__Your objective__:
Look below for the line that has "Viewport: 2576px width, 571px". Set down the lines from there through the line that has "Select the النجمة", exactly as written.

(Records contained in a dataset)
######

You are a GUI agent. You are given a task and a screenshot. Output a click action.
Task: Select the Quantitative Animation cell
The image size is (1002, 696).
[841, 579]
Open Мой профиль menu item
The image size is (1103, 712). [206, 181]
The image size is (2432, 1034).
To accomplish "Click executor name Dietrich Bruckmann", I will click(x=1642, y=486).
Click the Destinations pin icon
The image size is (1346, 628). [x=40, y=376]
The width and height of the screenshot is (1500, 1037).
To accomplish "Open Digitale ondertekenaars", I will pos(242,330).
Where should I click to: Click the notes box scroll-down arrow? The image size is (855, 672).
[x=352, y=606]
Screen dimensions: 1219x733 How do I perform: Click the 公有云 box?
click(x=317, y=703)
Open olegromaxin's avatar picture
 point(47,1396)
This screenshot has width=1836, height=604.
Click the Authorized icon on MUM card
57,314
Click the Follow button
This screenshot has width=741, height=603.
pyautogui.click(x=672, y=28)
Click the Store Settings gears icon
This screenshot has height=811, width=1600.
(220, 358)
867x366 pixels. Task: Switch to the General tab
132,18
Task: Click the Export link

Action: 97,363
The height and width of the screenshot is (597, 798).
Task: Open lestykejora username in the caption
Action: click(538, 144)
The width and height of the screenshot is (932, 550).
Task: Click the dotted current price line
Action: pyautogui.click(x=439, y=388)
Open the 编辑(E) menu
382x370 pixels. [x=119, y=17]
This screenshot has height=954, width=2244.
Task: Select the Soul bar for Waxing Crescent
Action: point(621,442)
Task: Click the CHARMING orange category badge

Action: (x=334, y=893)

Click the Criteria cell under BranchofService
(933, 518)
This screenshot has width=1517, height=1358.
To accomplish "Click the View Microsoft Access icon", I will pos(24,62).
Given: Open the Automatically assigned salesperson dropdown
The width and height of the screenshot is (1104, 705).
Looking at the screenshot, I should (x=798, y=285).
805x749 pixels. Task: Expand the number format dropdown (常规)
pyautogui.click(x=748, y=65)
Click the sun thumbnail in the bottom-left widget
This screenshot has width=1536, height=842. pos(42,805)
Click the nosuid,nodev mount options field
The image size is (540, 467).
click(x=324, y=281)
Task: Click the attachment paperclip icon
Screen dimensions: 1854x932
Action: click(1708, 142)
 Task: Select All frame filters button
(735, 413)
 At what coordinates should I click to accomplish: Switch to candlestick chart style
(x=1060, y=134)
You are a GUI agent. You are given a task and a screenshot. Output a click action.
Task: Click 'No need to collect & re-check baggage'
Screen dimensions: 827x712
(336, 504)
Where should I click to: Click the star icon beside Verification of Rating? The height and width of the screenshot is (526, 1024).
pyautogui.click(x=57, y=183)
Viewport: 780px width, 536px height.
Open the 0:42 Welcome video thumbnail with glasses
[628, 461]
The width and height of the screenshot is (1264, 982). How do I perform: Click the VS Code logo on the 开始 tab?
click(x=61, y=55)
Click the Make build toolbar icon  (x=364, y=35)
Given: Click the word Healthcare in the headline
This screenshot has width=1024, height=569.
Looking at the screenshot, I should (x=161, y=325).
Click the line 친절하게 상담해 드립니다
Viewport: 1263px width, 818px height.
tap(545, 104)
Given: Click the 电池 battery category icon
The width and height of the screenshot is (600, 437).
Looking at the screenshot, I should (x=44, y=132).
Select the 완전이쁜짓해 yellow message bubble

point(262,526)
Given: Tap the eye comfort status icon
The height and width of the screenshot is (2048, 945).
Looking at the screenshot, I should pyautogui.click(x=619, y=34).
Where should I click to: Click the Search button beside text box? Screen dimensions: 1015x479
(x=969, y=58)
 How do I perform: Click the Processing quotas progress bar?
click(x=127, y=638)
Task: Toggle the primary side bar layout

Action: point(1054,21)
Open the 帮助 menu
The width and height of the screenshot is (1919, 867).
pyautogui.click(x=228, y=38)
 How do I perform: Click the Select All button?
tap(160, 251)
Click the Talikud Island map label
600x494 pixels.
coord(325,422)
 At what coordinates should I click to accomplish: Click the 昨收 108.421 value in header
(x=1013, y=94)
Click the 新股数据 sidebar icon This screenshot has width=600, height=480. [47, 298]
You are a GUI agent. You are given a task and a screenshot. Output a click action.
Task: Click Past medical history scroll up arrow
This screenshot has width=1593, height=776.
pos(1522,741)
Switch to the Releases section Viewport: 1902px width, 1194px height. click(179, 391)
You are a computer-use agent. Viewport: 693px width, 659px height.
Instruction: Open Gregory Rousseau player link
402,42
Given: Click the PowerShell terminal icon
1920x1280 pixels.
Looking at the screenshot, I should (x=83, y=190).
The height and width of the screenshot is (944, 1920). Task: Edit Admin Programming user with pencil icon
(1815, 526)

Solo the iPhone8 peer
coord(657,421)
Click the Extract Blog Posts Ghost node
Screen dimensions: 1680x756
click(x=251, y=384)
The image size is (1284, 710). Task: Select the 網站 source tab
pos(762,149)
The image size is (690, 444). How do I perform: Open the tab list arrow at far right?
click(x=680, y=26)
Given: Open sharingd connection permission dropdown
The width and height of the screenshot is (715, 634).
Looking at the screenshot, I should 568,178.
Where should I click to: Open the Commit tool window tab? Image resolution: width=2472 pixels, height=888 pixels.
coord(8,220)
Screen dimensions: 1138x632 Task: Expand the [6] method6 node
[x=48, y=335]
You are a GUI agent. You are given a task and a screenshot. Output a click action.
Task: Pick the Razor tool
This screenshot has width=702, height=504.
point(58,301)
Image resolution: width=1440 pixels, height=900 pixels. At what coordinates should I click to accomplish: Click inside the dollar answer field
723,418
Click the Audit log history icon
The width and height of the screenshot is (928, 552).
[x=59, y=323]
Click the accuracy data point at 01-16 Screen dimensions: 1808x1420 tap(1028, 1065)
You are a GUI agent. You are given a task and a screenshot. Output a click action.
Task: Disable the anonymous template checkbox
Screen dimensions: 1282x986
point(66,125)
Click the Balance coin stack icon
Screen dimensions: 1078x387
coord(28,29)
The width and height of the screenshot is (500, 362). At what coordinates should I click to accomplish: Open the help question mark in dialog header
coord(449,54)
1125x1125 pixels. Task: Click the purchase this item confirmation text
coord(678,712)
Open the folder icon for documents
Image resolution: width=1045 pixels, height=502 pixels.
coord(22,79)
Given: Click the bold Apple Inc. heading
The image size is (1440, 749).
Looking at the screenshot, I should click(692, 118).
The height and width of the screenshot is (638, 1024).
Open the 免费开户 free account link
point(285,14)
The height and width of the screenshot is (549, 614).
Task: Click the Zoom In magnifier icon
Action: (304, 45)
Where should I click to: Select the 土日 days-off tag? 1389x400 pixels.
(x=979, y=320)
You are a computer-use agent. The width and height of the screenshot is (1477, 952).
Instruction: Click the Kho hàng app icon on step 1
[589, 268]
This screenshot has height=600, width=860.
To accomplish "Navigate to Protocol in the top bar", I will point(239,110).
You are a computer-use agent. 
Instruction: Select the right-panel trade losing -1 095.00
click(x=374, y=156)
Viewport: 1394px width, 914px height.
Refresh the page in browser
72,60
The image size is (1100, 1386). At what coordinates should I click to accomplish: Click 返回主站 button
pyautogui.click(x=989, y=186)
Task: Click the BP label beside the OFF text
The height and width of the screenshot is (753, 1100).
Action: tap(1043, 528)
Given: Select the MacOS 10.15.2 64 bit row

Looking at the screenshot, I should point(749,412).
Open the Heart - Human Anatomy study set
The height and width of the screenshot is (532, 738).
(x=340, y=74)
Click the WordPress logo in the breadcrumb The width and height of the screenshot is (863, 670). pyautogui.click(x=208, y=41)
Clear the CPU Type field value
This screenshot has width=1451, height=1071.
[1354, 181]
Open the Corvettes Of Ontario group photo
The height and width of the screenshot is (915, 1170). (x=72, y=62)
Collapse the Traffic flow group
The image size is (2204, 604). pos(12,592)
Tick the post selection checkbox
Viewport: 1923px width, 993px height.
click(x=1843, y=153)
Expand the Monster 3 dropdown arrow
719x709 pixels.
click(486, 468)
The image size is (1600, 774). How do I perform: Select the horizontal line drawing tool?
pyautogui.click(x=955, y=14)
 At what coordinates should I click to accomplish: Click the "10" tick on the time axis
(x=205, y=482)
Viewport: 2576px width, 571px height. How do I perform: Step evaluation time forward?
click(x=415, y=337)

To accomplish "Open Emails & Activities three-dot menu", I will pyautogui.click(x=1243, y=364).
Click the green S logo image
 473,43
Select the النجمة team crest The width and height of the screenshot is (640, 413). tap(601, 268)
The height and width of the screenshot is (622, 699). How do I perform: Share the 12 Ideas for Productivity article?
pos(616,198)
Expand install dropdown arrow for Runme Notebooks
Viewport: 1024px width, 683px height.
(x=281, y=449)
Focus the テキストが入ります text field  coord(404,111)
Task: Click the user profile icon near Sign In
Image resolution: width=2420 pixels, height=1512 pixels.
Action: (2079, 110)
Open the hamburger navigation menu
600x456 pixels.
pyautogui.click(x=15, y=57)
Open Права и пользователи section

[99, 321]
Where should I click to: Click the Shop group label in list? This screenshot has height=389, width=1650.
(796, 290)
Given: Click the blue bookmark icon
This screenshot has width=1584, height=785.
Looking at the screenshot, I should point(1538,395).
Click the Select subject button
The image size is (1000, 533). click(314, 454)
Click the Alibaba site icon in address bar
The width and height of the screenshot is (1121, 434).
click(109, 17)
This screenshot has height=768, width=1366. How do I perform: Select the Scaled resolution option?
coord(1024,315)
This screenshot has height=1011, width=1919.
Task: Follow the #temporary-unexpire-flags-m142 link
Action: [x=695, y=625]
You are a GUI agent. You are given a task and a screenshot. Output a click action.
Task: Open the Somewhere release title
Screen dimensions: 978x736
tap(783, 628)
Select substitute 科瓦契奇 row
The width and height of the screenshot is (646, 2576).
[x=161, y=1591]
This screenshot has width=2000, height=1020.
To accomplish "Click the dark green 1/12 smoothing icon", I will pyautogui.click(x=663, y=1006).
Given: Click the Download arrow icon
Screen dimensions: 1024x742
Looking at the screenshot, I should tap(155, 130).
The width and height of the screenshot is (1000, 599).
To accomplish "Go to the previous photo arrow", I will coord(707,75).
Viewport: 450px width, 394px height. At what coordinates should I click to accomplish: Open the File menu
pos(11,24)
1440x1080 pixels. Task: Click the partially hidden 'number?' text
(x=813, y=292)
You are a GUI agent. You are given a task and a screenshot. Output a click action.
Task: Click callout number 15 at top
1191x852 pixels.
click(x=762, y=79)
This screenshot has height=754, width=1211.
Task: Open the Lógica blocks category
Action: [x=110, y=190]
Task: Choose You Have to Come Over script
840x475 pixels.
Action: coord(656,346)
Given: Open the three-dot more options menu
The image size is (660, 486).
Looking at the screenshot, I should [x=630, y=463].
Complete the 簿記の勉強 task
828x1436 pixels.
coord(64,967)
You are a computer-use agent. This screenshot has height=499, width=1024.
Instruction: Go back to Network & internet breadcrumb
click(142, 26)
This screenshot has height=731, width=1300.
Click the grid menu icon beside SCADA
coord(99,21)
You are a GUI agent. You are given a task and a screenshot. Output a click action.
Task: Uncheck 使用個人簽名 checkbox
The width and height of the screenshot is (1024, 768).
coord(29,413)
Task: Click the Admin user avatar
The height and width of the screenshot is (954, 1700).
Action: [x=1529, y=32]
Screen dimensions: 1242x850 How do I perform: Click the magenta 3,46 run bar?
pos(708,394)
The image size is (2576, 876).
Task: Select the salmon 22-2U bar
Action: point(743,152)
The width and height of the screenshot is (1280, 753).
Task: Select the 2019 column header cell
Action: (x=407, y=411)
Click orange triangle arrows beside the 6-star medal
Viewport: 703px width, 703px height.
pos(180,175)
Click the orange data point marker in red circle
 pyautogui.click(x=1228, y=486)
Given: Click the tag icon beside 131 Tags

######

__Task output__:
Viewport: 2576px width, 571px height. How do I perform: Step evaluation time forward?
click(x=415, y=337)

To accomplish "Open Emails & Activities three-dot menu", I will pyautogui.click(x=1243, y=364).
Click the green S logo image
 473,43
Select the النجمة team crest The width and height of the screenshot is (640, 413). tap(601, 268)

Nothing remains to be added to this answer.